◆ Records supplied:
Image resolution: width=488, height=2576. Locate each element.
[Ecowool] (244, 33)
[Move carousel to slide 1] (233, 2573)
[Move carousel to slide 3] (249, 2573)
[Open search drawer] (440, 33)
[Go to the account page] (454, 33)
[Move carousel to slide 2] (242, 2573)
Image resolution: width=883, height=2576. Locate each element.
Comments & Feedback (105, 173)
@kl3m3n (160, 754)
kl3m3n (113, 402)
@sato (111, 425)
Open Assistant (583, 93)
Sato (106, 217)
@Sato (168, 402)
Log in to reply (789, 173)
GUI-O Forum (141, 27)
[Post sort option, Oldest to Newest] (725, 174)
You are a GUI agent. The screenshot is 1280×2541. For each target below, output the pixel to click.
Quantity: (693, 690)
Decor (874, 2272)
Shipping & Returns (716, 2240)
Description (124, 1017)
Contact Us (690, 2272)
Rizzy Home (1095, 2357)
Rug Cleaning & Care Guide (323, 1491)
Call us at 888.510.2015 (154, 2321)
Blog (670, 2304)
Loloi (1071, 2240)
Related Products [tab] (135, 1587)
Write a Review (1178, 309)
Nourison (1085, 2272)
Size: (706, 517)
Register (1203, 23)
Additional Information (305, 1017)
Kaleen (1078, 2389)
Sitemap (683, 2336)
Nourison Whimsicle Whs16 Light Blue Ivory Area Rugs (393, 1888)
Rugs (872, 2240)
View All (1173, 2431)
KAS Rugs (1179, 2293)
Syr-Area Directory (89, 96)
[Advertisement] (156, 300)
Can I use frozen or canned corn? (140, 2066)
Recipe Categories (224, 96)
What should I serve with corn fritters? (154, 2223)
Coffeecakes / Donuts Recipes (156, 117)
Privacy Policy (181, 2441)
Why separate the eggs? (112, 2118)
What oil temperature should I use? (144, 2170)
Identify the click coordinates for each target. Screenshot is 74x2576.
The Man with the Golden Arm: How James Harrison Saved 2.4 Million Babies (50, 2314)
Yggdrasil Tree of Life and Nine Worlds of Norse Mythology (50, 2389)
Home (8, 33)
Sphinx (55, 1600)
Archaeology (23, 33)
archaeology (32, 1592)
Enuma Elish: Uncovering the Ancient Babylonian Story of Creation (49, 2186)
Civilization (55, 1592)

◆ Required action: Find all lines holding the word "corn" in the records above and copy them.

◆ Solved problem:
Can I use frozen or canned corn? (140, 2066)
What should I serve with corn fritters? (154, 2223)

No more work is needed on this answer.